=== Begin Enclosure ===

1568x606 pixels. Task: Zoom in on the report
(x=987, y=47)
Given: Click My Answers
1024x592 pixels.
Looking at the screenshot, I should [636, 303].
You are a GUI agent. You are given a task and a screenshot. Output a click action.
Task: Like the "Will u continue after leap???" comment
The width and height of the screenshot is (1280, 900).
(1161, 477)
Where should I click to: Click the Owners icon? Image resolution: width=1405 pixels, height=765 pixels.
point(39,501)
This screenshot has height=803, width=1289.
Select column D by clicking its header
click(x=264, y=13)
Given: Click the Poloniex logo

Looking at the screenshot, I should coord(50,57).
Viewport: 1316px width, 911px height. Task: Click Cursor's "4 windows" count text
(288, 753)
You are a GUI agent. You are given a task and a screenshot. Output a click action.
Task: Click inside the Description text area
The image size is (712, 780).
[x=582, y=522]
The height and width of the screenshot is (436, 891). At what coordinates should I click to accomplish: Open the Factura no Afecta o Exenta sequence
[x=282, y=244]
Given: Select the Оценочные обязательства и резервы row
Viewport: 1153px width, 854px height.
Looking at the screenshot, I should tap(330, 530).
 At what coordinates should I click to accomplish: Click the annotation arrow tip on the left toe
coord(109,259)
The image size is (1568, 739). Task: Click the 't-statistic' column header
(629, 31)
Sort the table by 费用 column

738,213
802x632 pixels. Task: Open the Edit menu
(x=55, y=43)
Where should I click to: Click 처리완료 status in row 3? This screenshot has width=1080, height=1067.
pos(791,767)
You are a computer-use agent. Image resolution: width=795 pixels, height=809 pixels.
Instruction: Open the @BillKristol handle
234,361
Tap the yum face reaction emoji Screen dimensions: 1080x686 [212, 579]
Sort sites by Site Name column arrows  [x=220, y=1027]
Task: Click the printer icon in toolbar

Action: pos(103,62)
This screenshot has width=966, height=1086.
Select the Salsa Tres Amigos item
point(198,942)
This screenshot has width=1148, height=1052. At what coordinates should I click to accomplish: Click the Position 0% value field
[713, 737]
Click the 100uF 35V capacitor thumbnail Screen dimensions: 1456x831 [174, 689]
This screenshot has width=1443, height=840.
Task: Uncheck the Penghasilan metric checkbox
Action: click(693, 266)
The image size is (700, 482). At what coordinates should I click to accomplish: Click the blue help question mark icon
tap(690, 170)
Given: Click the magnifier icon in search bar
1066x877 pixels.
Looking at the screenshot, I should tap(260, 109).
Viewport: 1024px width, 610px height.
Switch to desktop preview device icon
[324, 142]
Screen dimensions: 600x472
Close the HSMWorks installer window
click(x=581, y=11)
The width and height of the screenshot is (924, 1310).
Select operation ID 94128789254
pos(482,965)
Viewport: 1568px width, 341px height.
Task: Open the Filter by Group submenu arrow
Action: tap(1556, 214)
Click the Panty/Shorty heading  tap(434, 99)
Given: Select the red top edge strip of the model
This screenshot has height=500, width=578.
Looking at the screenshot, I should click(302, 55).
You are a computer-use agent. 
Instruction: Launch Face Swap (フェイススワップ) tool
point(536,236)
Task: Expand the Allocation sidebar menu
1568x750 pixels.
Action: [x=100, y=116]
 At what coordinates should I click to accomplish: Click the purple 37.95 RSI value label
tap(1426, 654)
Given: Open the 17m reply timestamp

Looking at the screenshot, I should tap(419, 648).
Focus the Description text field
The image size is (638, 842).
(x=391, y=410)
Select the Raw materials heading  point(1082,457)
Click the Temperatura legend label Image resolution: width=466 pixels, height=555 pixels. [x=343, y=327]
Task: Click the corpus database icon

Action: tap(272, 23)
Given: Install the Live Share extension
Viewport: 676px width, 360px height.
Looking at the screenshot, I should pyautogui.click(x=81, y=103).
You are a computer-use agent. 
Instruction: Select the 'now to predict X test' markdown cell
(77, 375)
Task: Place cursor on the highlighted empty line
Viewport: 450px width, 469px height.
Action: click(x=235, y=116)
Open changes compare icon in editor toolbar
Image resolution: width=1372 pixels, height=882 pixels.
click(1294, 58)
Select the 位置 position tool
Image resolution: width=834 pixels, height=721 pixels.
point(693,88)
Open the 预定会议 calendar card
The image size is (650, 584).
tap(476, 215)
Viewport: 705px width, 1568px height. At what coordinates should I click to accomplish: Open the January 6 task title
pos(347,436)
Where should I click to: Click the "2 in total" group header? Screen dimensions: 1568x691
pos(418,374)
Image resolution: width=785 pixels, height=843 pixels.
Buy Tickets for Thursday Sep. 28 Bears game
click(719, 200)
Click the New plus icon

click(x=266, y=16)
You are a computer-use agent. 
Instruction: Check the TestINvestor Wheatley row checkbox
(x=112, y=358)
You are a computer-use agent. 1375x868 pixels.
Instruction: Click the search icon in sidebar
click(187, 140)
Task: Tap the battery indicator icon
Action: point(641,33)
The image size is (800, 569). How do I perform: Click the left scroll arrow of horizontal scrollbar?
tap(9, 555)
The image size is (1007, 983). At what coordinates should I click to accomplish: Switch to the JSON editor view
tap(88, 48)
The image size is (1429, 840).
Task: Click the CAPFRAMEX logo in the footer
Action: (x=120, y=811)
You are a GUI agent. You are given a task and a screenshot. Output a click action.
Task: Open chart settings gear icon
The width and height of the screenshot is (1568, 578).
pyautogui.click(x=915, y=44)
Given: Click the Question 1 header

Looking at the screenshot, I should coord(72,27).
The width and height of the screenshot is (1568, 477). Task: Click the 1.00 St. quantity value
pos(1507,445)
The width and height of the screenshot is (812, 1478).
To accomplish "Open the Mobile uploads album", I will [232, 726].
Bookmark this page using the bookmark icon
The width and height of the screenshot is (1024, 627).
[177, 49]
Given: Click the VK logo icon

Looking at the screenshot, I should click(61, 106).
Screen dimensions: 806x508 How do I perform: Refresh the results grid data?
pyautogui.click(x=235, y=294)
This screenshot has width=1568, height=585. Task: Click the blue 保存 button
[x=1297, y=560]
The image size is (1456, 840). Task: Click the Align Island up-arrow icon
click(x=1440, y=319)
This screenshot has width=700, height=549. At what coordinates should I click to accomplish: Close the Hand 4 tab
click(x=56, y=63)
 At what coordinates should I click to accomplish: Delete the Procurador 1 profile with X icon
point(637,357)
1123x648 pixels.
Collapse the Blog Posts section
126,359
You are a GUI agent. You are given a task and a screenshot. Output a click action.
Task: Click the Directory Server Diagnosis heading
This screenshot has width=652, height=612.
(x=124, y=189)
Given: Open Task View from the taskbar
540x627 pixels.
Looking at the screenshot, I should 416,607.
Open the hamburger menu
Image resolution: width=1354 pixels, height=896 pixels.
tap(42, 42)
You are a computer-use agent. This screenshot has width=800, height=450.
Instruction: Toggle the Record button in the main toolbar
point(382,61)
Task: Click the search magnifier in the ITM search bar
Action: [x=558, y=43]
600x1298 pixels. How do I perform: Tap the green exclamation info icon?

=== End Enclosure ===

▶ _Exercise prompt_
Search the records above for "Description" and copy every line that has it.

▶ _Solution for this exercise_
Task: Click inside the Description text area
Focus the Description text field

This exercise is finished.